Шут приуныл. Этот малый ничего толком не знал. Но может быть его история поможет хоть как-то прояснить дело…
— Ну и как ты здесь очутился? — спросил он в темноту, ибо ни Мая, ни даже собственного носа не видел.
— Как… — Май вздохнул. — Играл на свадьбе одного жирного борова. Строил глазки его жене, пил, потихоньку таскал серебряные ложки со стола… Эх, хороший был вечер! А потом мне приспичило отлить… Ну я и отошел в стороночку. Когда очухался, уже ни ложек в кармане, ни скрипки, ни свадьбы. Сначала вовсе решил, что ослеп. Потом только докумекал, что хозяин наш гостеприимный на свечах экономит.

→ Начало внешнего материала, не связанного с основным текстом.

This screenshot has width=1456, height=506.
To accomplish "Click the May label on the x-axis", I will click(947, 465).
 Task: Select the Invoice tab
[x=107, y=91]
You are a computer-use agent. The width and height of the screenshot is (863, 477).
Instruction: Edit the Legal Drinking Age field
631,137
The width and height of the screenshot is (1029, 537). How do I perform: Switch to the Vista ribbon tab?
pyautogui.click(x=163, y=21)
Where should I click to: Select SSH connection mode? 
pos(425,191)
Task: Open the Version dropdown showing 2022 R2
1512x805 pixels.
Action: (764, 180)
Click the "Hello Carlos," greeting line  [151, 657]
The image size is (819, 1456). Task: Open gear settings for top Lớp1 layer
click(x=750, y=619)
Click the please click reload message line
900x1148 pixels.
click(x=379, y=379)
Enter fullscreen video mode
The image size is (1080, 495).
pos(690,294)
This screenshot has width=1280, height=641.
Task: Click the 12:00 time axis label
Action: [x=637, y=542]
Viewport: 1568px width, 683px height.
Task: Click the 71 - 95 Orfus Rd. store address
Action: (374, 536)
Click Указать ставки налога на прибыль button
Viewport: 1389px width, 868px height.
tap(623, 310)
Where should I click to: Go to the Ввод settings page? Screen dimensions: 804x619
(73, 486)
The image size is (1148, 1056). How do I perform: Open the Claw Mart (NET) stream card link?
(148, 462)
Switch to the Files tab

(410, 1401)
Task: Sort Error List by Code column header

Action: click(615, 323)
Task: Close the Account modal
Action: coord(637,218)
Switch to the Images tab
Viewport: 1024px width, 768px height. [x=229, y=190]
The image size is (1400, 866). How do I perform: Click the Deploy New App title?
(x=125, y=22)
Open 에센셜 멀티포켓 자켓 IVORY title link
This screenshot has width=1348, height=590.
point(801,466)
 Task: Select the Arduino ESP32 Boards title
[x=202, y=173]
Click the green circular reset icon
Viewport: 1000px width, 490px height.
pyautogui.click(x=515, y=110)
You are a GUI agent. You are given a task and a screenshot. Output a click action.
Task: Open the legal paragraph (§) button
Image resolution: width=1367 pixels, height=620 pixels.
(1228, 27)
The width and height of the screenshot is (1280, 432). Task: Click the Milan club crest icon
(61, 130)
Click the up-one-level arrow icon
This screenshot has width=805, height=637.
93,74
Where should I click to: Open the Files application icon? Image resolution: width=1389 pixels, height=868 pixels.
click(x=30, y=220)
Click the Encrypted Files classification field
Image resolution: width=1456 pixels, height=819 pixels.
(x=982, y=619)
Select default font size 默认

Шут не удержался, хмыкнул, криво улыбнувшись.
— Так значит ты скрипач? Или вор? — спросил он, осторожно ощупывая голову под запекшимися от крови волосами.
— Да и того и другого помаленечку, — Май завозился, подбираясь поближе, и сел совсем рядом.
— А здорово они тебя приложили, — сказал он с чувством. — Небось, котелок до сих пор звенит?
— Угу… — Шут не стал спрашивать, откуда скрипачу известно состояние его макушки. Уж ясное дело, если малый охоч до чужого добра, значит, всю одежду нового 'соседа' обшарить успел. Вот только вряд ли чего нашел.